Building simple deployment pipelines to synchronize Databricks notebooks across environments is easy, and such a pipeline could fit the needs of small teams working on simple projects. Yet, a more sophisticated application includes other types of resources that need to be provisioned in concert and securely connected, such as Data Factory pipeline, storage accounts and databases. The accompanying sample project demonstrates viable approaches to Continuous Integration/Continuous Delivery (CI/CD) in data projects.
This is Part 1 of our series on Azure DevOps with Databricks. Part 2 is a tutorial on deploying the sample project in your environment.
Table of Contents
Mature development teams automate CI/CD early in the development process, as the effort to develop and manage the CI/CD infrastructure is well compensated by the gains in cycle time and reduction in defects.

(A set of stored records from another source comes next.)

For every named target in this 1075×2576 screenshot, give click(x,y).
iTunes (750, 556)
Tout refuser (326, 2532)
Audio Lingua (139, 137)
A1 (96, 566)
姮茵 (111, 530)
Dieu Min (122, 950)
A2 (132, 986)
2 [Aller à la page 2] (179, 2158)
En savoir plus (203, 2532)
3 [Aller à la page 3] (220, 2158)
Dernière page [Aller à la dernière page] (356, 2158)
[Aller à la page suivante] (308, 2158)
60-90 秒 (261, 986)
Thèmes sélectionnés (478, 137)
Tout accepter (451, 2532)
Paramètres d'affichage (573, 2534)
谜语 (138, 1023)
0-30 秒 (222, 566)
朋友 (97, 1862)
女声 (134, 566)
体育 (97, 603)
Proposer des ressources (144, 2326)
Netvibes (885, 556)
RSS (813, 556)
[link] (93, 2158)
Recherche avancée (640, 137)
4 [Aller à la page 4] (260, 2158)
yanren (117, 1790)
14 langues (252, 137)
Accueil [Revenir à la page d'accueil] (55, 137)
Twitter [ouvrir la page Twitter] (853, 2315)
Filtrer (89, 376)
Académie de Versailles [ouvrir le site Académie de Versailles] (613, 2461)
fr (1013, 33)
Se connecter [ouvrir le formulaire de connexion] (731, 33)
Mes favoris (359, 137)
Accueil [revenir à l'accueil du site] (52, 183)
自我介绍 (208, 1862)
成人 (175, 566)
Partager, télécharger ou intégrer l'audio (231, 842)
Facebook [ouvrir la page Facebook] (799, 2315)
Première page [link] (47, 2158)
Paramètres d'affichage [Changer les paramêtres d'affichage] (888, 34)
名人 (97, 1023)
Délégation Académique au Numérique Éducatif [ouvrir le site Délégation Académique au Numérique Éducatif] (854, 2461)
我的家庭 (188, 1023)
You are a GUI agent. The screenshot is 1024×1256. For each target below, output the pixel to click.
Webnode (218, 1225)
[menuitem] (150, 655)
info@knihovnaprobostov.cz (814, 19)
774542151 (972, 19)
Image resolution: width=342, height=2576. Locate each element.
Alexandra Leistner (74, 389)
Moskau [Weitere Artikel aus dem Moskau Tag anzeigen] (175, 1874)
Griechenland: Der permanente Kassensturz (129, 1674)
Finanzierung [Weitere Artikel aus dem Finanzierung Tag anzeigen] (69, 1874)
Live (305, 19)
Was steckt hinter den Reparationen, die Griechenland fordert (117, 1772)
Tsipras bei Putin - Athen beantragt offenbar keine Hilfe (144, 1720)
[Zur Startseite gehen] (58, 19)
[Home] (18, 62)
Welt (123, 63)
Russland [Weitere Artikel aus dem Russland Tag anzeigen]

While most references for CI/CD typically cover software applications delivered on application servers or container platforms, CI/CD concepts apply very well to any PaaS infrastructure such as data pipelines. In essence, a CI/CD pipeline for a PaaS environment should:
- Integrate the deployment of an entire Azure environment (comprising for example storage accounts, data factories and databases) within a single pipeline, or a coherent set of interdependent pipelines
- Fully provision environments including resources and notebooks
- Manage service identities as well as credentials
- Run integration and smoke tests
I have been building and operating continuous integration pipelines for over a decade, and am very enthusiastic that the cloud reduces much of the friction observed in traditional environments. To compare some of the advantages the cloud provides with some (true) pain points I have gone through in my previous career:
- The CI/CD infrastructure including and the build agents are available as managed services. Gone are capacity and memory limits on shared environments and the headaches and downtime linked to CI infrastructure upgrades.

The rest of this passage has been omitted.